INSTRUCTIONS TO FOLLOW:
What you need to do is retype every entry exactly as written.

ENTRIES SHOWN:
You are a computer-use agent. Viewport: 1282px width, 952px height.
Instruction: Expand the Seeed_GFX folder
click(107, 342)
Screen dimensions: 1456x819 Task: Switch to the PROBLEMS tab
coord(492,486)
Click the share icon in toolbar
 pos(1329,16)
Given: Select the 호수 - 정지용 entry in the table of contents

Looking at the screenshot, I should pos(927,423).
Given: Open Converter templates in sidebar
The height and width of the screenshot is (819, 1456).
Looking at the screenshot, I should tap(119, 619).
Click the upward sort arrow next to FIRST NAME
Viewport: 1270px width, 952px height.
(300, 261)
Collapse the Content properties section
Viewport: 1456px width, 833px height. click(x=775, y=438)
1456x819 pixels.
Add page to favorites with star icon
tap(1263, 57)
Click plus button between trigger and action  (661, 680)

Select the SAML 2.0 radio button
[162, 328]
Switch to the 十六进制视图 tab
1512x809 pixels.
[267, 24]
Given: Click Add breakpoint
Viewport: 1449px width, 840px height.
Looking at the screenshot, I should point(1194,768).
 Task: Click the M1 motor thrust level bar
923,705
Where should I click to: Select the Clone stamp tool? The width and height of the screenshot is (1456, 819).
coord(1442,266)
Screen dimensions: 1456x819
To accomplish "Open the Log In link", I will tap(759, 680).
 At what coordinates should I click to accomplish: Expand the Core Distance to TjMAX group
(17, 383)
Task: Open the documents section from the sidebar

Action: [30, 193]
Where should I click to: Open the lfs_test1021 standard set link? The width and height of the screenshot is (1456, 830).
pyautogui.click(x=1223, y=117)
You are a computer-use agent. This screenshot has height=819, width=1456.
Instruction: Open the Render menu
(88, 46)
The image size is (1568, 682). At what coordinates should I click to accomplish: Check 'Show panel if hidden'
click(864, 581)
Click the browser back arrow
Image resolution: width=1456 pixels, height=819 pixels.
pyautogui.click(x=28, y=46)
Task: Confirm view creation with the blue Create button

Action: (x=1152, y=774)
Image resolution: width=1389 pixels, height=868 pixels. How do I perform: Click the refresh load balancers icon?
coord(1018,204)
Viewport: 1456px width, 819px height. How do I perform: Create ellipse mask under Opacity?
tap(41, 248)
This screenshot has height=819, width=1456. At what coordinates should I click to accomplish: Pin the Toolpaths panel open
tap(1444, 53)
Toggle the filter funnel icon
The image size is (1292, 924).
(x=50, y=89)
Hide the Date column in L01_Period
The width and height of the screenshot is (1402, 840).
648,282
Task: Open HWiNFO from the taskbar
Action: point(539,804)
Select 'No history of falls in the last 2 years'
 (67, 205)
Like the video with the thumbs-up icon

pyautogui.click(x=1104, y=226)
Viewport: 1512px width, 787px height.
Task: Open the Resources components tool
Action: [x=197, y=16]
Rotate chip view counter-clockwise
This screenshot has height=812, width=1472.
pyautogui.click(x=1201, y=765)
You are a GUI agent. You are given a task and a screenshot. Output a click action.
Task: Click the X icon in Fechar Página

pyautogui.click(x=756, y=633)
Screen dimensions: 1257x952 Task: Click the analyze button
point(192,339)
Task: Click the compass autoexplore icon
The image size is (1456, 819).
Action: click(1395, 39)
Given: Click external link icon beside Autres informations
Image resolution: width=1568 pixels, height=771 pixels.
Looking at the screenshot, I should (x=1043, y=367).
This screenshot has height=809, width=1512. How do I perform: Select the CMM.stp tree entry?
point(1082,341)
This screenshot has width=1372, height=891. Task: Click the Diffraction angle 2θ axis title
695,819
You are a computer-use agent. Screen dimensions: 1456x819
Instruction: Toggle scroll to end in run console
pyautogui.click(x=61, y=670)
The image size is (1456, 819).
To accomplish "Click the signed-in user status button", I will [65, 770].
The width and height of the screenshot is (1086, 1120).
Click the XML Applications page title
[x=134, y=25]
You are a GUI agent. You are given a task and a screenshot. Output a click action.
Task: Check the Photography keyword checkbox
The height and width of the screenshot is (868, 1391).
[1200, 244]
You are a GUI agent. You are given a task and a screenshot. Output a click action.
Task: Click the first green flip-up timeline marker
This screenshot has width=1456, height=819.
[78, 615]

ANSWER BOX:
You are a computer-use agent. Viewport: 1282px width, 952px height.
Instruction: Expand the Seeed_GFX folder
click(107, 342)
Screen dimensions: 1456x819 Task: Switch to the PROBLEMS tab
coord(492,486)
Click the share icon in toolbar
 pos(1329,16)
Given: Select the 호수 - 정지용 entry in the table of contents

Looking at the screenshot, I should pos(927,423).
Given: Open Converter templates in sidebar
The height and width of the screenshot is (819, 1456).
Looking at the screenshot, I should tap(119, 619).
Click the upward sort arrow next to FIRST NAME
Viewport: 1270px width, 952px height.
(300, 261)
Collapse the Content properties section
Viewport: 1456px width, 833px height. click(x=775, y=438)
1456x819 pixels.
Add page to favorites with star icon
tap(1263, 57)
Click plus button between trigger and action  (661, 680)

Select the SAML 2.0 radio button
[162, 328]
Switch to the 十六进制视图 tab
1512x809 pixels.
[267, 24]
Given: Click Add breakpoint
Viewport: 1449px width, 840px height.
Looking at the screenshot, I should point(1194,768).
 Task: Click the M1 motor thrust level bar
923,705
Where should I click to: Select the Clone stamp tool? The width and height of the screenshot is (1456, 819).
coord(1442,266)
Screen dimensions: 1456x819
To accomplish "Open the Log In link", I will tap(759, 680).
 At what coordinates should I click to accomplish: Expand the Core Distance to TjMAX group
(17, 383)
Task: Open the documents section from the sidebar

Action: [30, 193]
Where should I click to: Open the lfs_test1021 standard set link? The width and height of the screenshot is (1456, 830).
pyautogui.click(x=1223, y=117)
You are a computer-use agent. This screenshot has height=819, width=1456.
Instruction: Open the Render menu
(88, 46)
The image size is (1568, 682). At what coordinates should I click to accomplish: Check 'Show panel if hidden'
click(864, 581)
Click the browser back arrow
Image resolution: width=1456 pixels, height=819 pixels.
pyautogui.click(x=28, y=46)
Task: Confirm view creation with the blue Create button

Action: (x=1152, y=774)
Image resolution: width=1389 pixels, height=868 pixels. How do I perform: Click the refresh load balancers icon?
coord(1018,204)
Viewport: 1456px width, 819px height. How do I perform: Create ellipse mask under Opacity?
tap(41, 248)
This screenshot has height=819, width=1456. At what coordinates should I click to accomplish: Pin the Toolpaths panel open
tap(1444, 53)
Toggle the filter funnel icon
The image size is (1292, 924).
(x=50, y=89)
Hide the Date column in L01_Period
The width and height of the screenshot is (1402, 840).
648,282
Task: Open HWiNFO from the taskbar
Action: point(539,804)
Select 'No history of falls in the last 2 years'
 (67, 205)
Like the video with the thumbs-up icon

pyautogui.click(x=1104, y=226)
Viewport: 1512px width, 787px height.
Task: Open the Resources components tool
Action: [x=197, y=16]
Rotate chip view counter-clockwise
This screenshot has height=812, width=1472.
pyautogui.click(x=1201, y=765)
You are a GUI agent. You are given a task and a screenshot. Output a click action.
Task: Click the X icon in Fechar Página

pyautogui.click(x=756, y=633)
Screen dimensions: 1257x952 Task: Click the analyze button
point(192,339)
Task: Click the compass autoexplore icon
The image size is (1456, 819).
Action: click(1395, 39)
Given: Click external link icon beside Autres informations
Image resolution: width=1568 pixels, height=771 pixels.
Looking at the screenshot, I should (x=1043, y=367).
This screenshot has height=809, width=1512. How do I perform: Select the CMM.stp tree entry?
point(1082,341)
This screenshot has width=1372, height=891. Task: Click the Diffraction angle 2θ axis title
695,819
You are a computer-use agent. Screen dimensions: 1456x819
Instruction: Toggle scroll to end in run console
pyautogui.click(x=61, y=670)
The image size is (1456, 819).
To accomplish "Click the signed-in user status button", I will [65, 770].
The width and height of the screenshot is (1086, 1120).
Click the XML Applications page title
[x=134, y=25]
You are a GUI agent. You are given a task and a screenshot. Output a click action.
Task: Check the Photography keyword checkbox
The height and width of the screenshot is (868, 1391).
[1200, 244]
You are a GUI agent. You are given a task and a screenshot. Output a click action.
Task: Click the first green flip-up timeline marker
This screenshot has width=1456, height=819.
[78, 615]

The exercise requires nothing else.